Zihan Wang, a computer engineer who previously worked on a DeepSeq model, said the company also hires people without any computer science background to help them understand the technology and pass the notoriously difficult Chinese college entrance exam. Be able to generate rhyme and ace questions.

DeepSec does not make any products for consumers, leaving its engineers to focus solely on research. That means its technology isn’t hemmed in by the strictest aspects of China’s regulations on AI, which require consumer-facing technology to comply with government controls on information.

Major US companies continue to advance the state of the art in AI In December, Openai unveiled a new “reasoning” system called O3 that exceeds the performance of existing technologies, although it is not yet widely available outside the company. Is. But DeepSec continues to show that it is not far behind. This month, it released an impressive logic model of its own.

(The New York Times has sued Openai and its partner, Microsoft, accusing them of copyright infringement of news content related to its AI system. Openai and Microsoft have denied those claims.)

An important part of this rapidly changing global market is an old idea: open source software. Like many other companies, DeepSec has open sourced its latest AI system, meaning it has shared the underlying code with other businesses and researchers. This allows others to manufacture and distribute their own products using similar technologies.

While employees at big Chinese technology companies are limited to collaborating with colleagues, “if you work on an open source, project. He helps other people and companies build products using DeepSec’s system.

The open source ecosystem for AI gathered steam in 2023 when Meta freely shared a system called Llama. Many recognized that this community would only thrive if companies like Meta – tech giants with massive data centers filled with specialized chips – continued to open source their technologies. But DeepSec and others have shown that they, too, can extend the powers of open source technologies. ,

Many executives and pundits have argued that large American companies should not open source their technologies because their use could spread disinformation or cause other serious harm. Some US lawmakers have explored the possibility of stopping or throttling the practice.

But others argue that if regulators stifle the progress of open source technology in the United States, China will gain a significant lead. If the best open source technologies come from China, they argue, American developers will build their own systems on top of those technologies. In the long run, this could put China at the heart of AI research and development.

“The center of gravity of the open source community is moving to China,” said Ion Stoica, a computer science professor at the University of California, Berkeley. “This could be a major threat to the United States,” because it allows China to accelerate the development of new technologies.

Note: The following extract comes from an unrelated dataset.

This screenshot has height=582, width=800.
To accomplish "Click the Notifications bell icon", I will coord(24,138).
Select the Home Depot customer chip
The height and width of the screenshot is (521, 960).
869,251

Hours after his inauguration, President Trump rescinded a Biden administration executive order that threatened to curb open source technologies.

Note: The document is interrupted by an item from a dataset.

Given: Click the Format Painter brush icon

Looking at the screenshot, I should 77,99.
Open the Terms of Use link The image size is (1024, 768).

Dr. Stoica and his students recently built an AI system called Sky-T1, which rivals the performance of OpenIE’s latest system, called OpenEye O1, on some benchmark tests. He needed only $450 in computing power.

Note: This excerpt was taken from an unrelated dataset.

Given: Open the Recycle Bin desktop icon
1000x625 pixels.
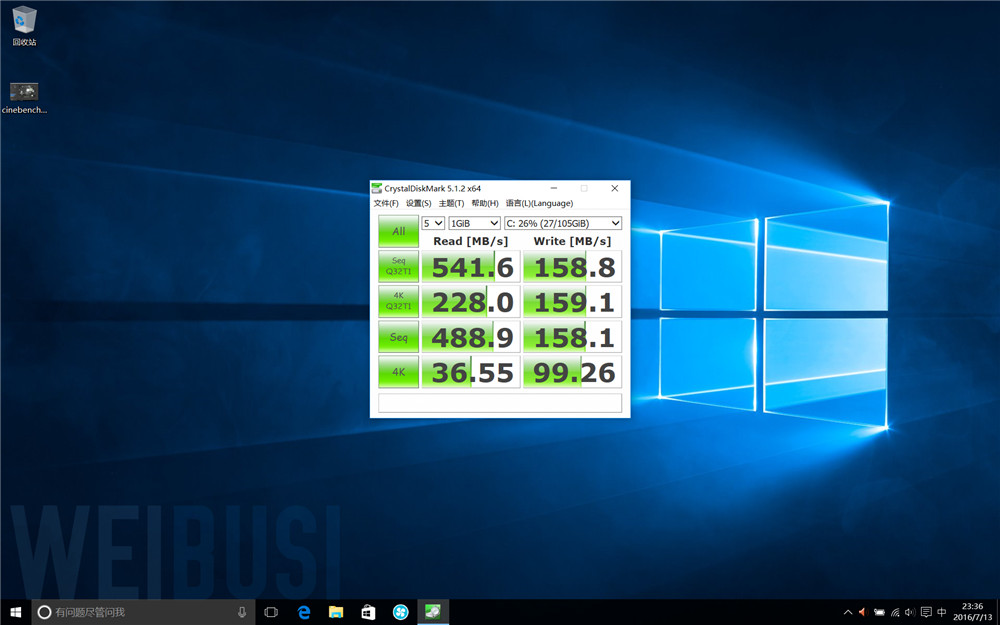Looking at the screenshot, I should [24, 22].
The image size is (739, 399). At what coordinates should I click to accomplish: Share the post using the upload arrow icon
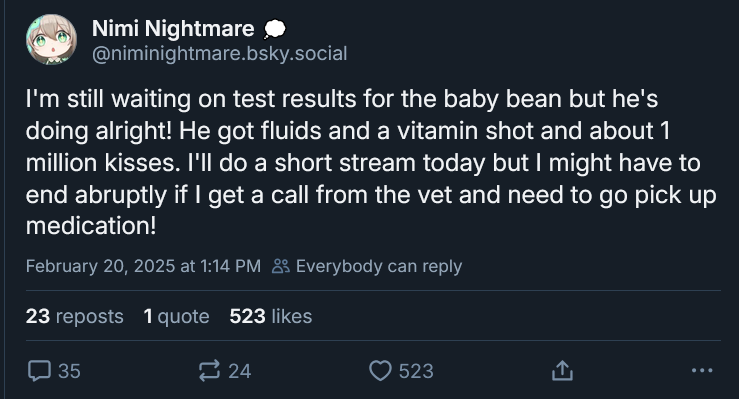point(562,371)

They did this by building on top of two open source technologies released by Chinese tech giant Alibaba.

Their $450 system is not as powerful as OpenEye’s technology or DeepSec’s newer system. And the technologies they use are unlikely to yield systems that exceed the performance of leading technologies. But the project showed that even operations with minuscule resources could build competitive systems.

Reuven Cohen, a technology consultant in Toronto, has been using DeepSeq-V3 since late December. He says it’s comparable to the latest systems from Openai, Google, and San Francisco start-up Anthropic—and much cheaper to use.

“DeepSec is a way for me to save money,” he said. “This is the kind of technology that someone like me would want to use.”